Advice on the Efficiency of Stan Specification

sshcecilia · June 27, 2018, 5:50am

Hi,

I am interested to model the probability that a consumer will buy each of the choices available given the price of these choices. To model the probability, I represented the data in a new format. I would like to seek advice on whether this gives the fastest runtime possible. If no, may I ask what should I do instead to improve the efficiency? Thank you in advance for the help!

My data takes on the following format:

Table 1

Mix represents the proportion of consumers buying each item for that period. For row 1 of Table 1, a mix of 0.4 suggests that 40% of the consumers bought apple in period 1 at the price of $2. Within each period, the mix should sum to 1 across all the items. Mix is the variable I am interested to model.

To model Mix, I first transform the data into the following format:

Table 2

The ‘apple’, ‘banana’ and ‘carrot’ column in Table 2 are obtained from the ‘item’ column in Table 1. If the ‘item’ column takes on apple, the ‘apple’ column will be allocated the value of 1 while the ‘banana’ and ‘carrot’ columns are allocated the value 0. The last 3 columns of Table 2 are obtained from the ‘price’ column in Table 1 by inserting the price of each item for that period.

Data input into stan:

Mix is represented by y in the code. N represents the number of data and in this case 9 while K represents the number of items/choices available and in this case 3 (apple, banana and carrot). Choice is a matrix of dimension N by K formed by taking the ‘apple’, ‘banana’ and ‘carrot’ column of Table 2.

Price is a matrix of dimension N by K formed by taking the last 3 columns of Table 2.

The ‘logit-like’ model is fitted to the data and it takes on the following structure:

Probability of choosing option i =

The code is attached below:

stan.code = "data {
      int<lower=0> N;           //no. of obs
      int<lower=0> K;           // No. of Choice
      vector[N] y;              //outcome
      matrix[N,K] Choice;
      matrix[N,K] Price;
}

parameters {
      vector[K-1] alpha_raw;
      vector<lower=0>[K] beta;
      real<lower=0> sigma;
}

transformed parameters {
      vector[K] alpha;
      alpha = append_row(0, alpha_raw);
}

model {
      alpha_raw ~ normal(0,1);
      beta ~ lognormal(0,1);
      sigma ~ normal(0,0.5);
      y ~ normal( (exp(Choice*alpha - (Choice .* Price)*beta))./
                ((exp(rep_matrix((alpha)',N) - Price .* rep_matrix((beta)',N)))*rep_vector(1,K)), sigma);   
}
"

bgoodri · June 27, 2018, 6:52am

If y is a simplex for each period, then you should not be using a normal likelihood. @James_Savage has Stan code somewhere for a model like this.

sshcecilia · June 27, 2018, 9:24am

Hi @bgoodri, thanks so much for the comment! May I clarify for the likelihood of y, should I be using log(softmax(utilities)) like the one in line 37 of the following link by @James_Savage?

https://gist.github.com/khakieconomics/0333a54dff4fabf6204080ca5bf92cb6

bgoodri · June 27, 2018, 1:46pm

I think I was thinking of

sshcecilia · June 29, 2018, 8:41am

I have tried the following 2 sets of codes.

········

* _Short exercise a_: In the records, rewrite only the lines between the one holding "November (1071, 403)" and the one holding "2011 (1053, 651)", inclusive, changing "Mental Health" to "Wellbeing" and keeping everything else the same.

········

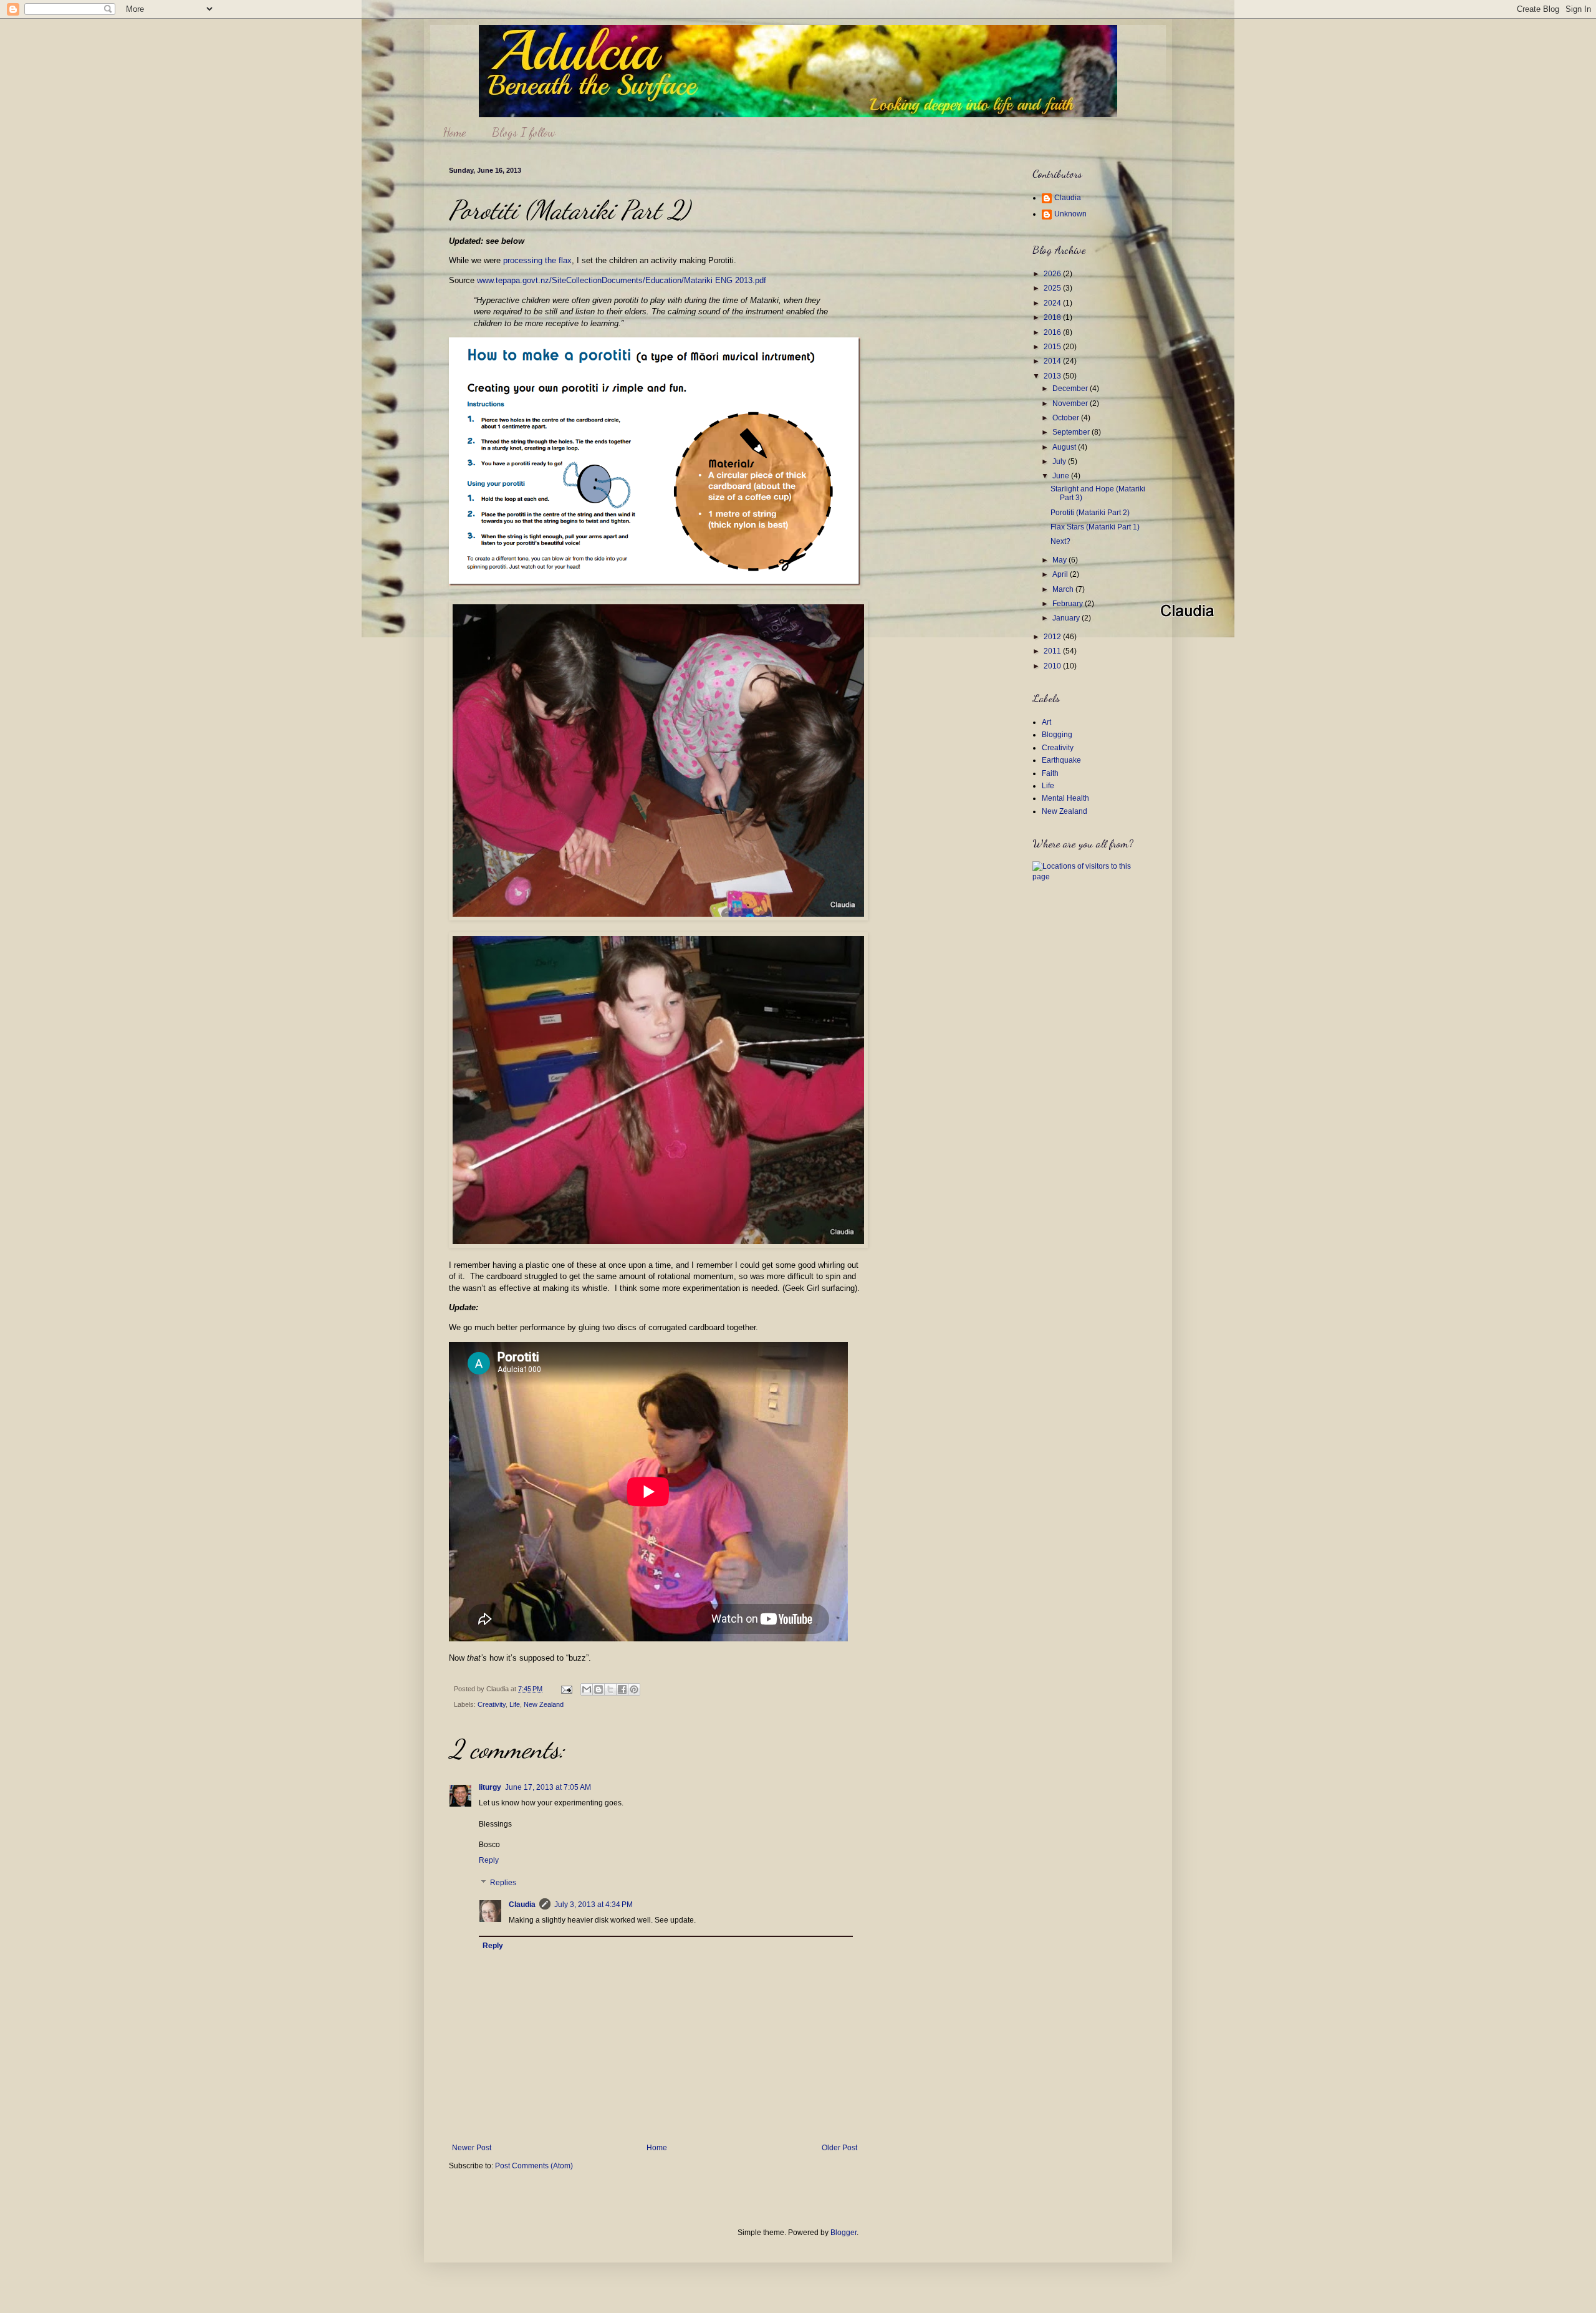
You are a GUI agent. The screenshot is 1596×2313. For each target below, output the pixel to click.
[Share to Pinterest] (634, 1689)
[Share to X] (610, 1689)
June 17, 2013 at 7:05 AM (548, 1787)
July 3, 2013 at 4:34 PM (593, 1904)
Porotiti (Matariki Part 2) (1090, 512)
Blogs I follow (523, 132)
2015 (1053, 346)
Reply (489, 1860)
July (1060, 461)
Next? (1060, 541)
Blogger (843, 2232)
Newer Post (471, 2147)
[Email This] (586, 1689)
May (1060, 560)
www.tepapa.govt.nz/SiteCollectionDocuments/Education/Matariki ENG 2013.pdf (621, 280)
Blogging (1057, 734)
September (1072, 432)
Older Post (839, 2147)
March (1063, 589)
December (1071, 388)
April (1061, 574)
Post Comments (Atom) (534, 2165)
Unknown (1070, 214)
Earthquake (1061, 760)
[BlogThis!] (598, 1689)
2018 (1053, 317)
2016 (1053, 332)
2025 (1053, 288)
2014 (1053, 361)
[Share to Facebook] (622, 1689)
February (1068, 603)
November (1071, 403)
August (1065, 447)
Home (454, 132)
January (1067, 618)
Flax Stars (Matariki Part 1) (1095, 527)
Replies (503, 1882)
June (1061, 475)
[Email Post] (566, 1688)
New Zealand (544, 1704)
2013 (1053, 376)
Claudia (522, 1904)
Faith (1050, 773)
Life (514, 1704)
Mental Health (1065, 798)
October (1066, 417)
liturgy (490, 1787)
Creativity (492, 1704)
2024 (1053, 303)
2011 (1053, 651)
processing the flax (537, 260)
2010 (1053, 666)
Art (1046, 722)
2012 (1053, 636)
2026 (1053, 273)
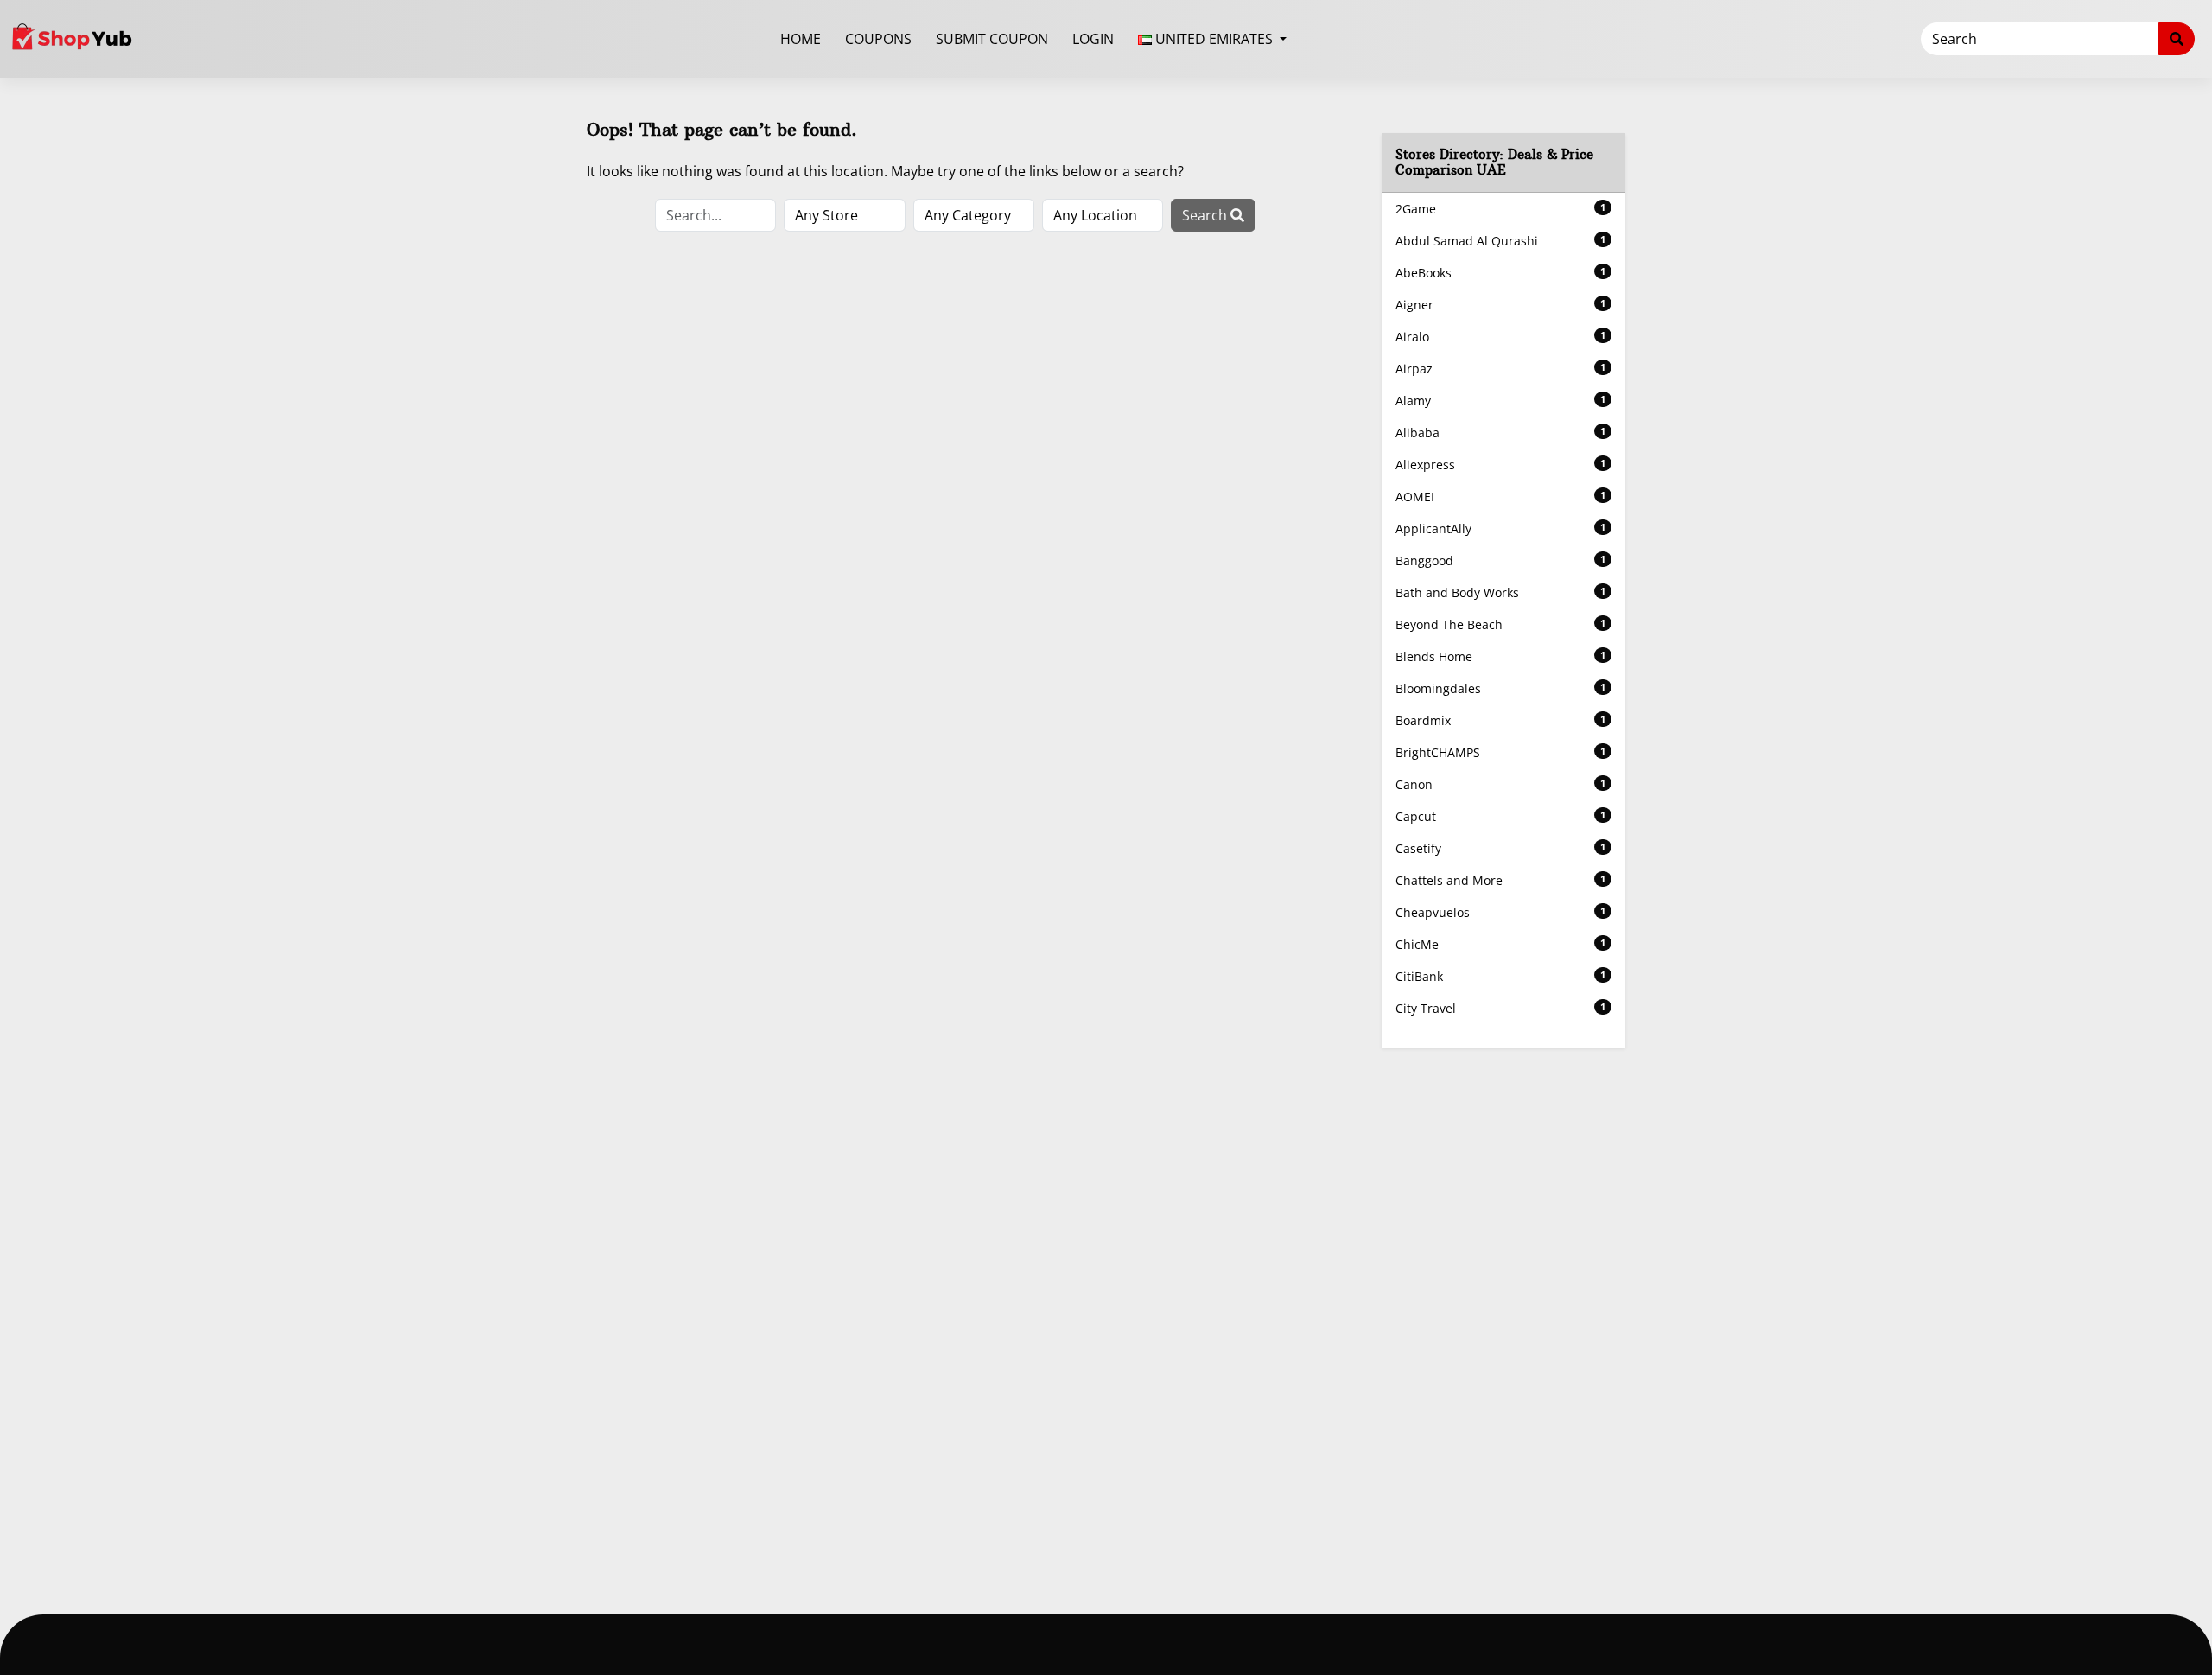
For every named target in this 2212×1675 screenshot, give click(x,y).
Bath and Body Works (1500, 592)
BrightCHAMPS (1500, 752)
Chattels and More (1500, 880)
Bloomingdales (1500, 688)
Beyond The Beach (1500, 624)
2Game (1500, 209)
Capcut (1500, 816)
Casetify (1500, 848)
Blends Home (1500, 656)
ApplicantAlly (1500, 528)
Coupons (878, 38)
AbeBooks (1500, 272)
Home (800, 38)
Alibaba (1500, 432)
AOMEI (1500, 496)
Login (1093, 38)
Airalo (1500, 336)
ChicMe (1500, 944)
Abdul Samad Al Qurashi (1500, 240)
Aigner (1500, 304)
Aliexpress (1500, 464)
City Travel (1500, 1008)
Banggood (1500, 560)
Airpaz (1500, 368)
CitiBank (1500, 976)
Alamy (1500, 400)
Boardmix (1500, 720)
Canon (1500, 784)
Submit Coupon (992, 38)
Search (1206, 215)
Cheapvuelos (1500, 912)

········

* _Short exercise b_: Reproduce the passage of the Stan efficiency thread between "Mix is represented" and "column of Table 2.", inclusive, word for word.

* _Correct answer a_:
November (1071, 403)
August (1065, 447)
Home (454, 132)
January (1067, 618)
Flax Stars (Matariki Part 1) (1095, 527)
Replies (503, 1882)
June (1061, 475)
[Email Post] (566, 1688)
New Zealand (544, 1704)
2013 (1053, 376)
Claudia (522, 1904)
Faith (1050, 773)
Life (514, 1704)
Wellbeing (1065, 798)
October (1066, 417)
liturgy (490, 1787)
Creativity (492, 1704)
2024 (1053, 303)
2011 (1053, 651)

* _Correct answer b_:
Mix is represented by y in the code. N represents the number of data and in this case 9 while K represents the number of items/choices available and in this case 3 (apple, banana and carrot). Choice is a matrix of dimension N by K formed by taking the ‘apple’, ‘banana’ and ‘carrot’ column of Table 2.